Recently my 14 year old lost her entire gymnastics competition season because of a knee injury. This is somewhat expected and normal for gymnasts - but what’s not normal is missing the previous season for a pandemic and the season before that for an elbow injury. Her comment as we drove away from the orthopedic this year…”I’m not sure why I even train in this sport… I never get to really do it.”

Parenting this moment was literally impossible. What great wisdom do you offer at this heartbreaking moment? It’s been 3 years since she’s gotten to enter the competition with her warmups, salute the anthem, wear the rhinestone leotard, compete, and stand on the podium and receive medals. Three years where she trained 20+ hours a week not knowing she’d never get to feel the reward of that work. 

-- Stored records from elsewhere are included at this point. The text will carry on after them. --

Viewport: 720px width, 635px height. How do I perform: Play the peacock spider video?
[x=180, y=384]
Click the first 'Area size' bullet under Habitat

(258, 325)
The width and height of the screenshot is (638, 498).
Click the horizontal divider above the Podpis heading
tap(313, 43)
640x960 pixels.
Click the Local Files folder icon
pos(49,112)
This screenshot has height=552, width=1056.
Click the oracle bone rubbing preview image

BUT- Parenting this moment is probably one of the most important things we face in her adolescence! Disappointments should not be given power over our energy, hope and drive for the future. Learning to learn, see reality vs emotion and put a plan in place to overcome is a lifelong skill we all need! How many adults do we see (or maybe it’s us) that have disappointment and then they back off or even give up. 

We are a family of faith, so we believe there is always purpose in our journey- even when it sucks.  BUT how do you teach this to a child? … one conversation… one prayer at a time. 

What I’ve learned from this experience is that it’s not the BIG conversation you have as you leave the orthopedic- consoling their sorrow and encouraging the HUGE comeback that you believe will happen for them… It’s the thousand of tiny conversations, comments, gestures, and moments that KEEP happening over the next months. It’s teaching her how to walk through disappointment- and as I teach her I am learning so much myself. 

We don’t outgrow disappointment. It’s not like at 30 or 40 we suddenly are immune to the feeling of things not going as we’d hoped. In fact, it may be that more and more potential for disappointment happens in our 30-60’s as we go for bigger goals and have more invested in the risks we take.

Learning to deal with disappointment isn’t something that happens in one moment. I’ts not a nice clean, calculated, rational process. Disappointment is emotional and often reality becomes very irrational.

It haunts and screams lies into our ears for hours, days, weeks and even longer…

You never could have done it…

You didn’t have what it took…

You gave up too soon…

You should’ve fought more for this…

Someone else worked harder…

Someone else deserves it more… 

If you had only…

What if you’d… 

_we must accept finite disappointment but never lose infinite hope_ -Martin Luther King, Jr.png



These are just a few of the lies that get planted in our minds when we are disappointed by an outcome. The truth…? This moment is something you get to learn from, grow from- and then… MOVE FORWARD FROM! We are not designed to sit in that disappointment and let it define us! We are designed to take a setback and launch forward into far greater things BECAUSE of it! 

The more we live life full out the more risks we take. That’s a good thing! We need to look at disappointment as minor setbacks- teachable moments -

For a 14 year old, that means learning to train because you love the sport - not the rewards of it. It means seeing parts of the process that are amazing that you might have missed otherwise- like a teammate going through a similar issue, or becoming stronger in other areas while you wait. It also means that sometimes there is something else you need to see- like the fact that you love choreography, coaching or something totally different like singing or art. If we are too caught up in one thing we can totally miss something else that we were literally designed to do! Disappointments can actually be a way to get us on the path we were meant to be on in the first place.

I challenge you to re-read that paragraph above and translate it to “for me this means…” 

It’s so hard to watch your child be disappointed… especially for this long- AND YET- I firmly believe there are lessons in the disappointment that will be far longer reaching than any gymnastics victory could have been. (I’ve just not fully convinced her of this yet).